Kaufman, Sidney.

Biography

Kaufman, Sidney b. April 8 (28), 1914, NYC; father Louis Kaufman (1886-?), mother Sarah Miller (1887-?); Single; Seaman; CP April 1936; Received Passport# 449767 on June 23, 1927 which listed his address as 314 East 11th Street, NYC; Alternate Domicile 300 Paratnia Avenue (?), Jersey City, New Jersey; Sailed July 3, 1937 aboard the De Grasse; Arrived in Spain via Setcases on July 18, 1937; Served with the XV BDE, British BN, Runner; Later served with the 4th Group, 35th Battery and remained with the unit after it switched over to an Anti-Tank battery attached to the 129th International Brigade; Interred in a French Concentration Camp after the war; Returned to the US on February 16, 1939 aboard the President Roosevelt; (address on return 192 E. 3rd Street, NYC); Later sailed for the West Coast aboard the Monroe and arrived in San Francisco in September 1939; WWII Seaman, sailed aboard the Lurliner, later Business Agent, Marine Cooks and Stewards Union; Wife Lillian Kaufman (1919-1997), sons David Kaufman, Alan Kaufman, daughter Laura Kaufman; d. August 7, 1994, Los Angeles, California.

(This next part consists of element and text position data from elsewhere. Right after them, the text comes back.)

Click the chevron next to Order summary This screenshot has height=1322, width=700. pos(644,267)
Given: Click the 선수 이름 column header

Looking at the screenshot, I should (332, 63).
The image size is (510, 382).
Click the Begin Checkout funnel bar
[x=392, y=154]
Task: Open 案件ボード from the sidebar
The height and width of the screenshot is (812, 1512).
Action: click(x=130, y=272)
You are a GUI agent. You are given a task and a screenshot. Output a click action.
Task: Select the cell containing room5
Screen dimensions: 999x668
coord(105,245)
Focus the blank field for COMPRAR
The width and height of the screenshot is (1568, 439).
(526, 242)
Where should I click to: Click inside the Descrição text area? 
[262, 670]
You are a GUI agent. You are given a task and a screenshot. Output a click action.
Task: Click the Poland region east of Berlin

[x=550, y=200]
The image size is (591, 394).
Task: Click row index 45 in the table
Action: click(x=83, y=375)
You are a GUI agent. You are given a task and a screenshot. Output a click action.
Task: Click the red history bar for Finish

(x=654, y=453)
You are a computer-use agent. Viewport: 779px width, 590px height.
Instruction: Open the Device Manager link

Sibling: sister Ida Kaufman (1914-?).
Source: Sail; Scope of Soviet Activity; Cadre; Figueres List; Mac-Paps; RGASPI; ALBA 058 Sidney Kaufman Papers; ALBA AUDIO 058 Sidney Kaufman Audio Collection; Good Fight C; ALBA 048 Manny Harriman Video Collection; Elizabeth C. Compa, “Sid Kaufman’s Odyssey Out of Spain,” The Volunteer, Volume 27, No. 2, June 2005, pp. 11-14; (obituary) San Pedro, California News Pilot, August 13, 1994.  Code A
Biography: Sidney Kaufman was born in 1914. He was a merchant seaman working out of New York when he decided to volunteer for the International Brigades in Spain. Arriving in Spain in July 1937, Kaufman served as a runner with the British battalion, spent several months in the 35th artillery battery, and was commissar of an anti-tank battery attached to the Slavic battalion [CXXIX IB] on the Aragon Front. In January 1939, when most International Brigaders were making their way out of the country, Kaufman was trapped in Barcelona as Franco's forces prepared to enter the city. Kaufman spent the following three weeks traveling the countryside, searching for a means of escape. In February, he finally made it over the border into France, only to be held in a French detention camp for several days before being granted passage home. Kaufman later served in World War II transporting troops in the South Pacific. A lifelong member of the Marine Cooks and Stewards Union and the International Longshoremen's and Warehousemen's Union, Kaufman retired in 1979.- Courtesy of Tamiment Library, NYU.
The Flight by Sidney Kaufman, reprint, The Volunteer Blog, posted April 10, 2020.
Sidney Kaufman Interview, ALBA V 48-091, undated, Manny Harriman Video Oral History Collection; ALBA VIDEO 048; box number 8; folder number 24; Tamiment Library/Robert F. Wagner Labor Archives, New York University.
Photographs: Sidney Kaufman from his Seaman’s Protection Certificate application, August 28, 1934, L-W Tree Ancestry; and Kaufman screenshot from Harriman Interview.